Zulip Chat Archive

Stream: new members

Topic: Working with basis and linear transforms


David Chanin (Jul 18 2022 at 12:35):

I'm going through the book "Linear Algebra Done Right", and thought I'd try to do some of the proof exercises from the book in Lean. I'm really struggling to understand how to deal with linear transforms and basis of vector spaces in lean. The proof I'm trying to write is of the following statement:

Suppose V and W are finite-dimensional and T is a linear transform from V to W.
Show that with respect to each choice of bases of V and W, the matrix of
T has at least dim range T nonzero entries.

I'm able to express V and W in Lean as the following, based on what I found in a Xena lecture on Youtube:

import linear_algebra.finite_dimensional

variables {K: Type} [field K]
variables {V: Type} [add_comm_group V] [module K V] [finite_dimensional K V]
variables {W: Type} [add_comm_group W] [module K W] [finite_dimensional K W]

What I'm struggling to express is the idea of a Linear Transform T which maps from V to W, and how to write the basis of V and W. And then how to express the idea of the range of T in Lean. I see there's linear_algebra/basis.lean, and there's linear_algebra/basic.lean which mentions linear maps, but in a syntax I can't follow. I can't figure out how to use the concepts in these files though - are there examples somewhere of how to work with Linear Transforms and Basis of vector spaces in Lean?

Anne Baanen (Jul 18 2022 at 12:40):

A linear transform is called docs#linear_map in Mathlib, and a K-linear transform is written (T : V →ₗ[K] W). You have to indicate which field (ring) it's linear over, because V and W could also be vector spaces over other fields.

Anne Baanen (Jul 18 2022 at 12:43):

An arbitrary basis of V is written as {ι : Type*} (b : basis ι K V). To choose a fixed, but unkown, basis for a vector space, use docs#basis.of_vector_space.

Anne Baanen (Jul 18 2022 at 12:48):

More specifically, basis ι K V is the type of all -dimensional bases for the K-vector space V, where is the cardinality of ι. So basis (fin 4) K V is the type of all 4-dimensional bases.

David Chanin (Jul 18 2022 at 12:50):

Aah thank you so much! I tried adding the following 2 lines:

variables (T : V →ₗ[K] W)
variables {bV: Type} [basis.of_vector_space K V]

The T definition seems to not give an error, but variables {bV: Type} [basis.of_vector_space K V] gives the following error:

invalid type ascription, term has type
  basis (basis.of_vector_space_index K V) K V : Type
but is expected to have type
  Sort ? : Type ?

I don't understand what this means. Apologies I'm sure this is an extremely basic misunderstanding on my part!

+ + + +

TASKS FOR THIS EXERCISE
1) For each statement about the chat thread, answer yes or no and quote the words that decide it: (a) Mathlib's name for a linear transform is linear_map; (b) the line defining T produced an error; (c) the Lean setup for V and W came from a Xena lecture on Youtube.
2) Please reproduce the part of the chat thread that opens with the words containing "A linear transform is" and closes with "space, use docs#basis.of_vector_space.".
The listing has no connection to the chat thread.

COLLECTED DATA
+ + + +

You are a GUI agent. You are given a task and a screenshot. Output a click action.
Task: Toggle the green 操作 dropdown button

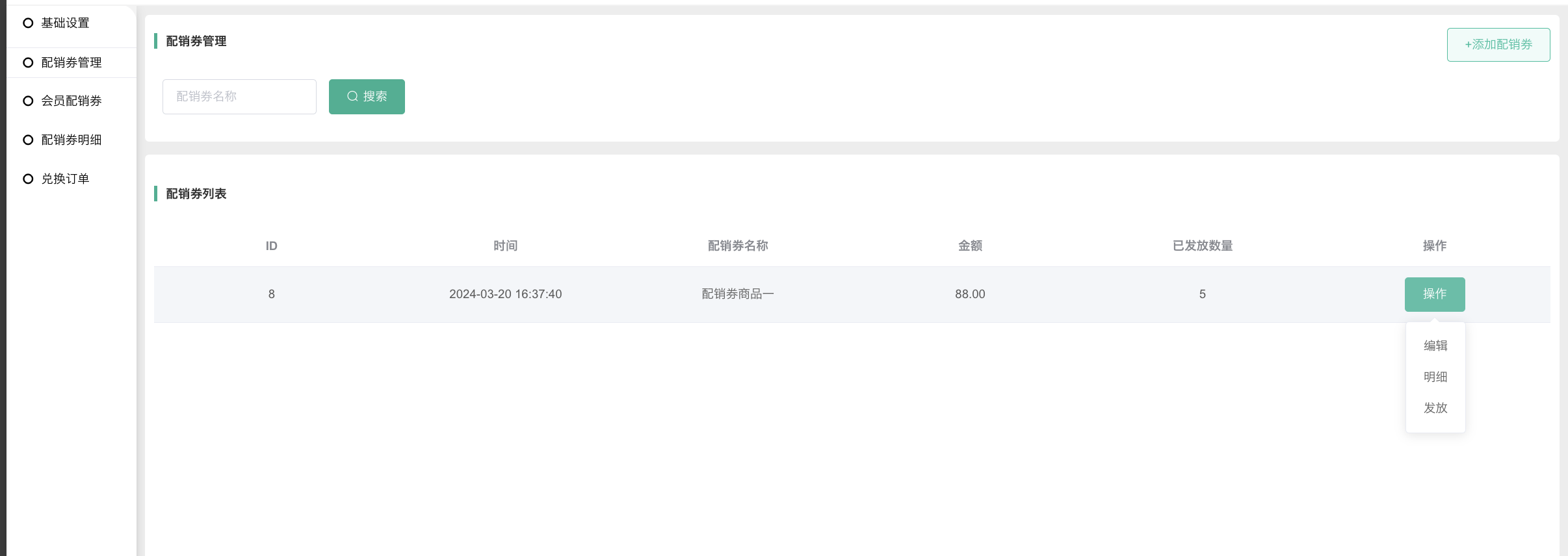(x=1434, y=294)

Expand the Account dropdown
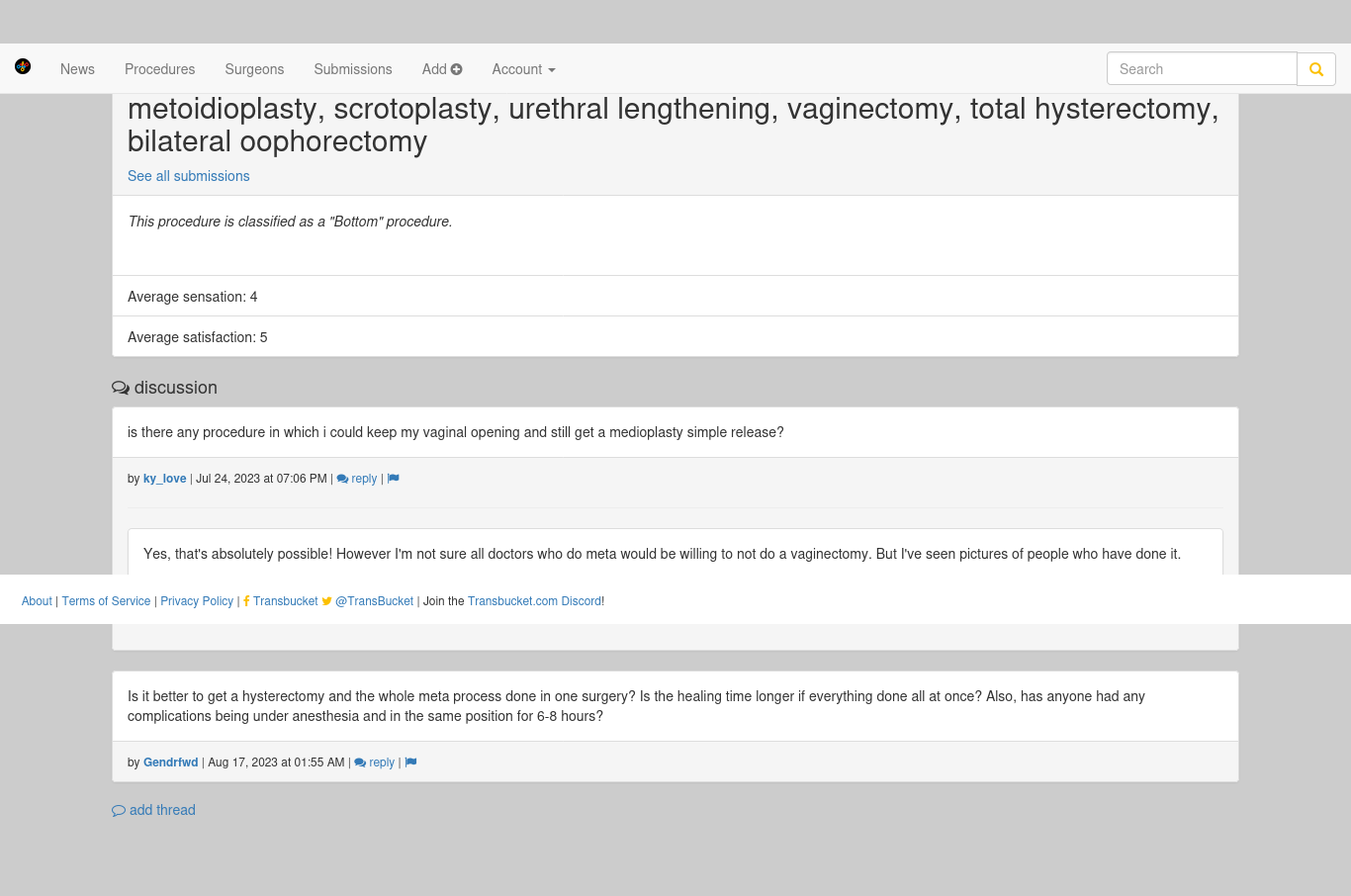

+ + + +

RESPONSES BY TASK
1)
(a) Yes: "A linear transform is called docs#linear_map in Mathlib"
(b) No: "The T definition seems to not give an error"
(c) Yes: "based on what I found in a Xena lecture on Youtube"

2)
A linear transform is called docs#linear_map in Mathlib, and a K-linear transform is written (T : V →ₗ[K] W). You have to indicate which field (ring) it's linear over, because V and W could also be vector spaces over other fields.

Anne Baanen (Jul 18 2022 at 12:43):

An arbitrary basis of V is written as {ι : Type*} (b : basis ι K V). To choose a fixed, but unkown, basis for a vector space, use docs#basis.of_vector_space.